= Ethenolysis =

Chemical process in which olefins are degraded with ethylene

In organic chemistry, ethenolysis is a chemical process in which internal olefins are degraded using ethylene (H2C=CH2) as the reagent. The reaction is an example of cross metathesis. The utility of the reaction is driven by the low cost of ethylene as a reagent and its selectivity.

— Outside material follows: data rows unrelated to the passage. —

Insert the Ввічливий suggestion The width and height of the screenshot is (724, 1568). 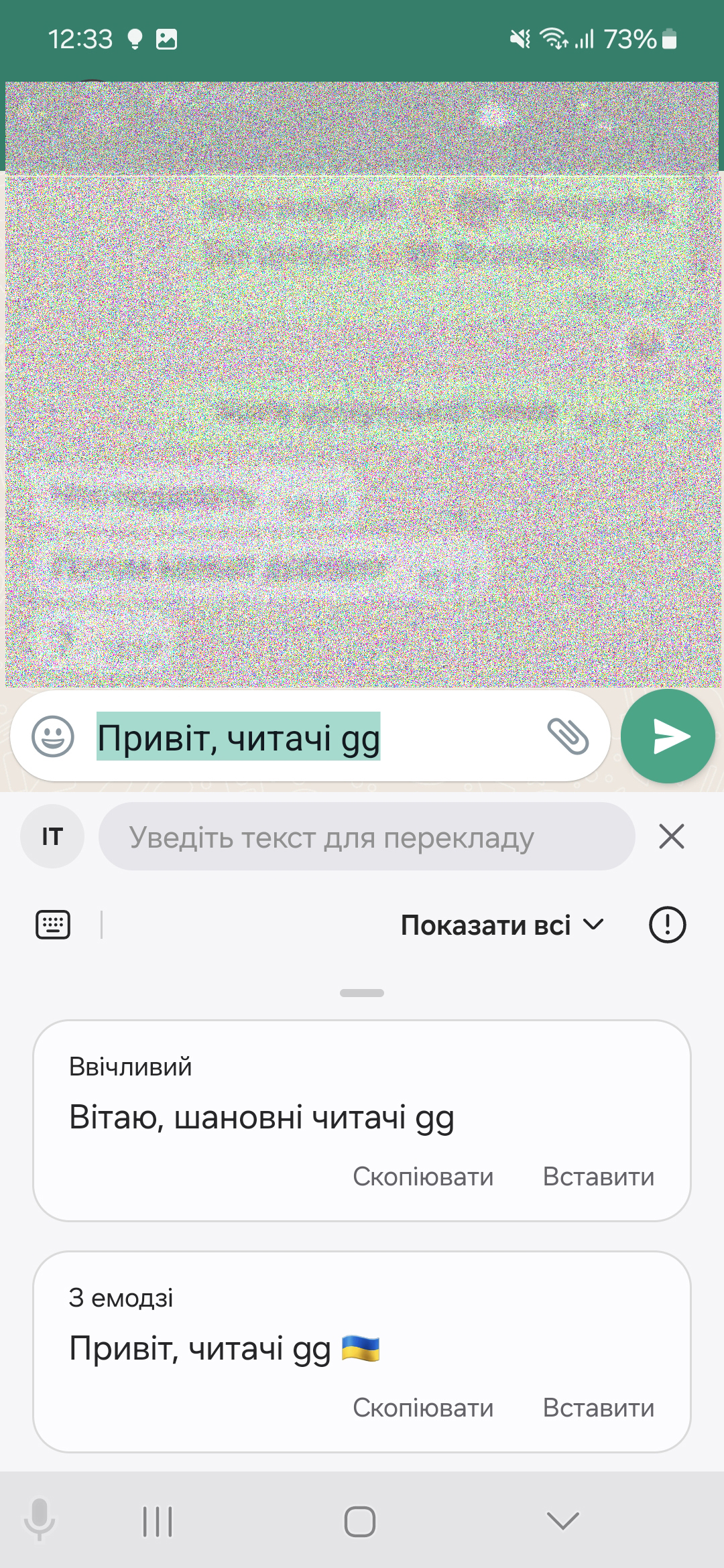pos(599,1177)

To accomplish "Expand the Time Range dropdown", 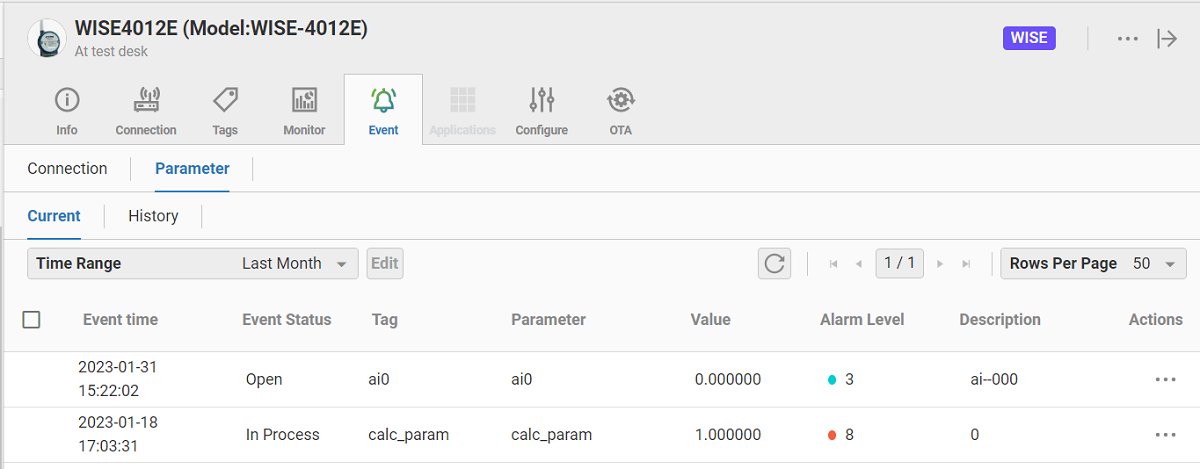I will (x=192, y=264).
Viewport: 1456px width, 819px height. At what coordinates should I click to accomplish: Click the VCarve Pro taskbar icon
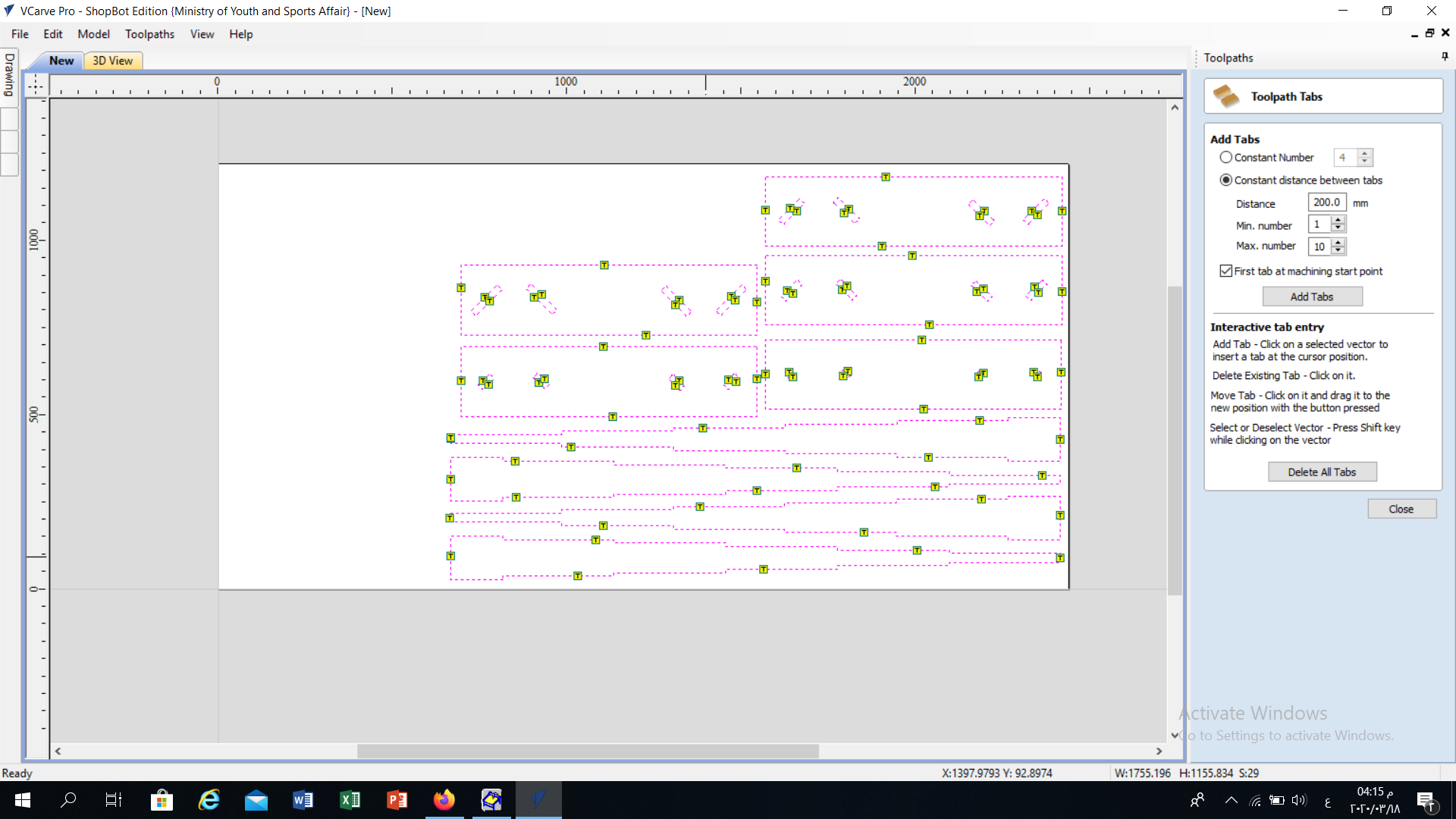pyautogui.click(x=538, y=800)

It produces compounds with terminal alkene functional groups (α-olefins), which are more amenable to other reactions such as polymerization and hydroformylation.

The general reaction equation is:
$\ce{A=B} + {\color{red}\ce{CH2=CH2}} \longrightarrow \ce{A=}{\color{red}\ce{CH2}} + \ce{B=}{\color{red}\ce{CH2}}$

Ethenolysis is a form of methylenation, i.e., the installation of methylene (\sCH2\s) groups.

== Applications ==

=== Terminal alkenes ===
Using ethenolysis, higher molecular weight internal alkenes can be converted to more valuable terminal alkenes. The Shell higher olefin process (SHOP process) uses ethenolysis on an industrial scale. SHOP α-olefin mixtures are first separated by distillation. Higher molecular weight fractions are isomerized by alkaline alumina catalysts in the liquid phase. The resulting internal olefins are reacted with ethylene to regenerate α-olefins. The large excess of ethylene moves the reaction equilibrium to the terminal α-olefins. Catalysts are often prepared from rhenium(VII) oxide (Re2O7) supported on alumina.

=== Perfume ===
In one application, neohexene, a precursor to perfumes, is prepared by ethenolysis of diisobutene:
$\overset{\text{diisobutene}}{\ce{(CH3)3C-CH=C(CH3)2}} + {\color{red}\ce{CH2=CH2}} \longrightarrow \overset{\text{neohexane}}{\ce{(CH3)3C-CH=}{\color{red}\ce{CH2}}} + \ce{(CH3)2C=}{\color{red}\ce{CH2}}$

α,ω-Dienes, i.e., diolefins of the formula (CH2)_{n}(CH=CH2)2, are prepared industrially by ethenolysis of cyclic alkenes. For example, 1,5-hexadiene, a useful crosslinking agent and synthetic intermediate, is produced from 1,5-cyclooctadiene:
$\ce{(CH2CH=CHCH2)2} + 2{\color{red}\ce{CH2=CH2}} \longrightarrow \ce{2(CH2)2(CH=}{\color{red}\ce{CH2}}\ce{)2}$
The catalyst is derived from rhenium(VII) oxide supported on alumina. 1,9-Decadiene, a related species, is produced similarly from cyclooctene.

=== Decenoic acid ===
In an application directed at using renewable feedstocks, methyl oleate, derived from natural seed oils, can be converted to 1-decene and methyl 9-decenoate:
$\ce{CH3(CH2)7CH=CH(CH2)7CO2Me} + {\color{red}\ce{CH2=CH2}} \longrightarrow \ce{CH3(CH2)7CH=}{\color{red}\ce{CH2}} + \ce{MeO2C(CH2)7CH=}{\color{red}\ce{CH2}}$

=== Polyethylene and polypropylene recycling ===
Mixed polyolefins can be recycled via high selectivity isomerizing ethenolysation using a sodium on alumina catalyst followed by olefin metathesis using a stream of ethylene gas flowing into a reaction chamber containing a tungsten oxide on silica catalyst, albeit at high temperature. Carbon atoms freed by the breaking carbon-carbon bonds attach to ethylene molecules. Polyethylene is first converted to propylene, while polypropylene is ultimately converted to a mixture of propylene and isobutylene.